>> Civil Engineering
MASONRY DESIGN ASSIGNMENT
Question 1 - Derivation of seismic actions on building
a) Determine the storey seismic weights (Wi) for each suspended level of the building, hence the seismic weight (Wt) of the entire building. When determining the storey seismic weights, include the slab selfweight, superimposed dead load, and the weight of walls, as well as the live load multiplied by the combination factor ψc (see §6.2.2 of AS1170.4: 2007 for guidance on determining Wt).
b) Calculate the base shear V for the structure.
c) Determine the storey seismic force distribution for the building. Present your results in a diagram like the example shown in Figure 4.
d) Determine the storey shear force distribution for the building. Present your results in a diagram like the example shown in Figure 4.
e) Determined the storey bending moment distribution for the building. Present your results in a diagram like the example shown in Figure 4.
Question 2 - Compressive capacity of unreinforced masonry
a) Determine the ultimate (1.2G+1.5Q) axial force on wall W07 at all levels of the building. Draw an axial force diagram for this wall (use a similar format to the SFD drawn in Question 1 part d)).
b) Check the capacity of wall W07 using "Design by simple rules" in §7.3.3 of AS3700. Note that you only need to check the capacity of the wall at the critical location i.e. ground level.
c) Suppose that an alternate floor framing arrangement was used for the building with a 300mm wide reinforced concrete beam (so the bearing area is 300mm×230mm) transmitting an ultimate (already factored) load N* = 250 kN to W07 as shown in Figure 5. Check the capacity of wall W07 under this loading arrangement. It may be assumed that the restraint provided to the top of the wall is the same as that provided by the slab in part (b) above.
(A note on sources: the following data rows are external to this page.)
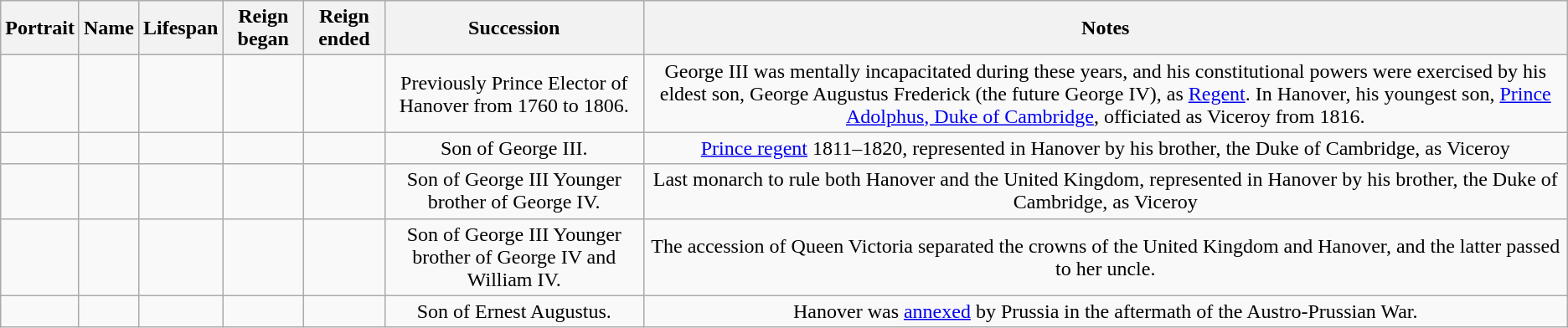
Hanover was annexed by Prussia in the aftermath of the Austro-Prussian War. [1106, 312]
Son of George III Younger brother of George IV. [514, 191]
Name [109, 28]
Portrait [40, 28]
Succession [514, 28]
Son of George III Younger brother of George IV and William IV. [514, 257]
The accession of Queen Victoria separated the crowns of the United Kingdom and Hanover, and the latter passed to her uncle. [1106, 257]
Prince regent 1811–1820, represented in Hanover by his brother, the Duke of Cambridge, as Viceroy [1106, 148]
Last monarch to rule both Hanover and the United Kingdom, represented in Hanover by his brother, the Duke of Cambridge, as Viceroy [1106, 191]
Notes [1106, 28]
Lifespan [180, 28]
Reign ended [345, 28]
Son of George III. [514, 148]
Son of Ernest Augustus. [514, 312]
Reign began [263, 28]
Previously Prince Elector of Hanover from 1760 to 1806. [514, 94]
For the text-containing cell, return its midpoint in [X, Y] coordinate format. 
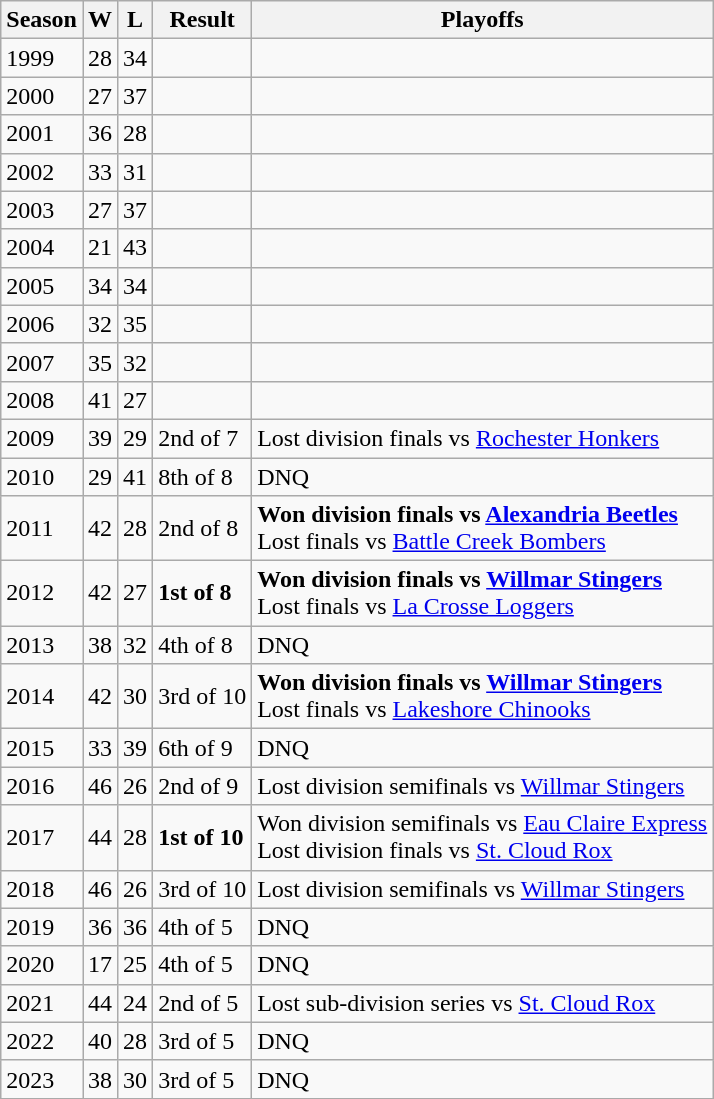
W [100, 20]
2003 [42, 210]
43 [136, 248]
4th of 8 [202, 645]
17 [100, 965]
2013 [42, 645]
Playoffs [482, 20]
Won division semifinals vs Eau Claire ExpressLost division finals vs St. Cloud Rox [482, 838]
2008 [42, 400]
2017 [42, 838]
Won division finals vs Willmar StingersLost finals vs Lakeshore Chinooks [482, 696]
6th of 9 [202, 748]
2004 [42, 248]
Lost division finals vs Rochester Honkers [482, 438]
2005 [42, 286]
Season [42, 20]
2nd of 8 [202, 528]
2006 [42, 324]
L [136, 20]
1999 [42, 58]
2023 [42, 1079]
2018 [42, 889]
2009 [42, 438]
2020 [42, 965]
2nd of 9 [202, 786]
2007 [42, 362]
2000 [42, 96]
40 [100, 1041]
2002 [42, 172]
Won division finals vs Willmar StingersLost finals vs La Crosse Loggers [482, 594]
1st of 8 [202, 594]
2016 [42, 786]
2019 [42, 927]
25 [136, 965]
31 [136, 172]
2015 [42, 748]
2021 [42, 1003]
2011 [42, 528]
2012 [42, 594]
2001 [42, 134]
2nd of 5 [202, 1003]
24 [136, 1003]
2014 [42, 696]
Result [202, 20]
2022 [42, 1041]
Lost sub-division series vs St. Cloud Rox [482, 1003]
21 [100, 248]
1st of 10 [202, 838]
2010 [42, 477]
2nd of 7 [202, 438]
8th of 8 [202, 477]
Won division finals vs Alexandria BeetlesLost finals vs Battle Creek Bombers [482, 528]
Detect which cell encompasses the target text, then output its (x, y) center coordinate. 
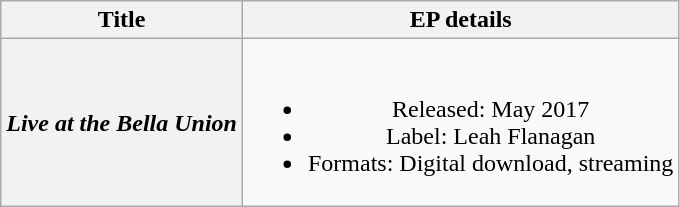
Live at the Bella Union (122, 122)
EP details (460, 20)
Title (122, 20)
Released: May 2017Label: Leah FlanaganFormats: Digital download, streaming (460, 122)
Scan for the cell matching the given text and deliver its [X, Y] coordinate at center. 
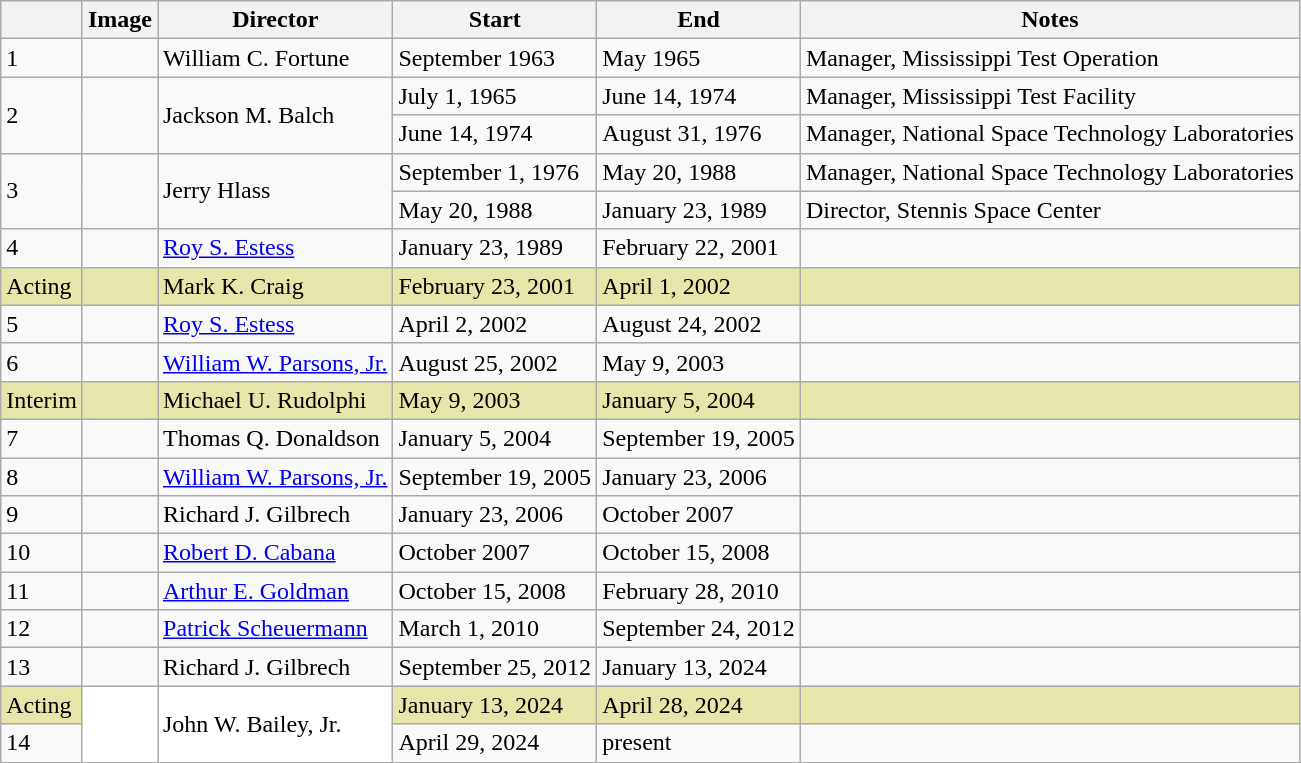
Interim [42, 400]
Patrick Scheuermann [276, 629]
Manager, Mississippi Test Facility [1050, 96]
Jerry Hlass [276, 191]
Arthur E. Goldman [276, 591]
Notes [1050, 20]
September 1, 1976 [495, 172]
2 [42, 115]
August 25, 2002 [495, 362]
John W. Bailey, Jr. [276, 724]
7 [42, 438]
End [699, 20]
September 25, 2012 [495, 667]
11 [42, 591]
August 24, 2002 [699, 324]
5 [42, 324]
William C. Fortune [276, 58]
March 1, 2010 [495, 629]
4 [42, 248]
Image [120, 20]
May 1965 [699, 58]
6 [42, 362]
April 2, 2002 [495, 324]
Director [276, 20]
Robert D. Cabana [276, 553]
February 28, 2010 [699, 591]
12 [42, 629]
8 [42, 477]
April 29, 2024 [495, 743]
13 [42, 667]
Thomas Q. Donaldson [276, 438]
Manager, Mississippi Test Operation [1050, 58]
Michael U. Rudolphi [276, 400]
10 [42, 553]
September 24, 2012 [699, 629]
April 28, 2024 [699, 705]
present [699, 743]
September 1963 [495, 58]
1 [42, 58]
9 [42, 515]
Jackson M. Balch [276, 115]
14 [42, 743]
3 [42, 191]
Start [495, 20]
Director, Stennis Space Center [1050, 210]
April 1, 2002 [699, 286]
August 31, 1976 [699, 134]
February 23, 2001 [495, 286]
Mark K. Craig [276, 286]
July 1, 1965 [495, 96]
February 22, 2001 [699, 248]
Search for the cell housing the specified text and yield its [X, Y] center coordinate. 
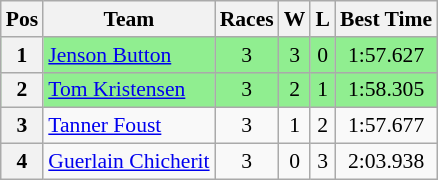
L [322, 19]
Jenson Button [128, 55]
Team [128, 19]
4 [22, 162]
Best Time [386, 19]
Tom Kristensen [128, 90]
1:57.677 [386, 126]
Tanner Foust [128, 126]
Pos [22, 19]
Races [247, 19]
1:57.627 [386, 55]
W [295, 19]
1:58.305 [386, 90]
2:03.938 [386, 162]
Guerlain Chicherit [128, 162]
Identify which cell holds the provided text, then report its (x, y) central coordinate. 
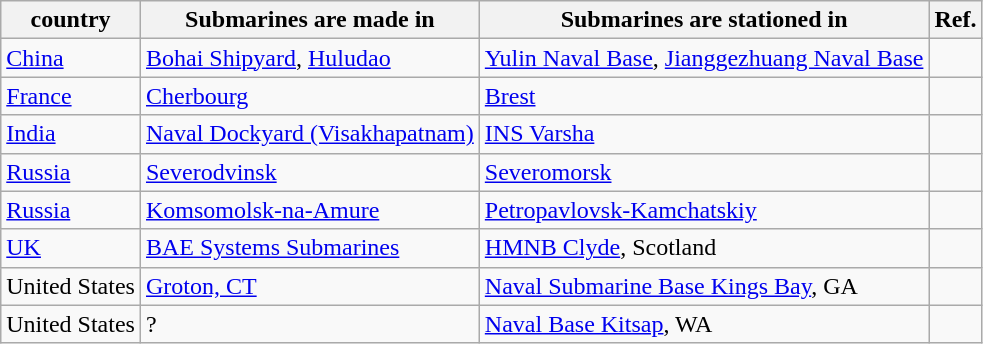
Naval Submarine Base Kings Bay, GA (704, 286)
INS Varsha (704, 134)
Naval Dockyard (Visakhapatnam) (310, 134)
Cherbourg (310, 96)
Severomorsk (704, 172)
Naval Base Kitsap, WA (704, 324)
Ref. (956, 20)
Yulin Naval Base, Jianggezhuang Naval Base (704, 58)
China (71, 58)
country (71, 20)
France (71, 96)
? (310, 324)
HMNB Clyde, Scotland (704, 248)
Severodvinsk (310, 172)
Bohai Shipyard, Huludao (310, 58)
Brest (704, 96)
India (71, 134)
Komsomolsk-na-Amure (310, 210)
BAE Systems Submarines (310, 248)
Petropavlovsk-Kamchatskiy (704, 210)
Submarines are stationed in (704, 20)
UK (71, 248)
Submarines are made in (310, 20)
Groton, CT (310, 286)
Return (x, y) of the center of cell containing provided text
Question 3 - In-plane analysis of unreinforced masonry
a) For wall W34, determine the dead load, live load for all levels of the building, hence determine 0.9Wt for W34 at the ground floor of the building (this is the load to be used for all shear and flexural checks of the wall in accordance with §220.127.116.11 and §18.104.22.168 of AS3700).
b) Calculate the relative proportion of seismic forces, hence shears and moments to each of the walls in the North-South direction (y-direction). You may assume the following:
- The centre of mass and centre of stiffness coincide
- No accidental eccentricity needs is to be considered
- Seismic loading is only applied in the y-direction (North-South direction)
- The floor slabs act as a rigid diaphragm in-plane, with no flexural coupling out- of-plane, that is, the walls act as 12m tall cantilevers.
c) Using the results from parts a) and b), draw the axial force diagram (for load case 0.9Wt), shear force diagram, and bending moment diagram for wall W34. Note that although 0.9Wt is taken as the vertical load on the wall, the seismic loads are to be calculated using Wt (i.e. as previously determined in Question 1).
d) Check wall W34 for the following:
i. In-plane shear.
ii. Heel tension and toe compression.
e) FOR CIVL6120 STUDENTS ONLY: Repeat part d) ii. but instead of simply checking tension and compression stresses in the wall, determine the flexural capacity of the wall using rectangular stress-block theory (based on the assumptions outlined in Section 8.3 of AS3700). Compare this to the results obtained from d) ii) and comment on which method you think is the more appropriate method of checking the in-plane flexural capacity of an existing wall under earthquake loading? Justify your answer.
Question 4 - Out-of-plane analysis of unreinforced masonry
a) Check the out-of-plane capacity of W26 under seismic loading (see §8.3 of AS1170.4:2007) at the uppermost floor of the building. Assume that the inner (230 mm) skin of bricks is simply supported at the roof and second floor levels and one vertical edge is supported laterally by wall W36 (the other vertical edge is not supported). You may assume that the outer skin of bricks is connected to the inner skin using heavy duty ties but it is not necessary to check the wall ties. In performing the check assume that the inertia forces are shared between the two leaves of the wall (see §7.7 of AS3700:2018)
Question 5 - Reinforced masonry retaining wall
The retaining wall shown in Figure 6 is fixed to the footing at its base and laterally supported along its top edge by the attached pavement (that is, it is a propped cantilever). Assume there is no surcharge loading from the pavement.
a) Draw the bending moment diagram and shear force diagram for the retaining wall.
b) Using a block size of 290×190×390 units, design flexural reinforcement (and shear reinforcement if required) for the retaining wall. You may assume that M4 mortar is to be used and the units are face shell bedded, the grout compressive strength f'cg = 20MPa and block compressive strength: f'uc = 15MPa. Include the design of starter bars into the footing but do not design any other reinforcement in the footing.
c) Provide a neat sketch of your design.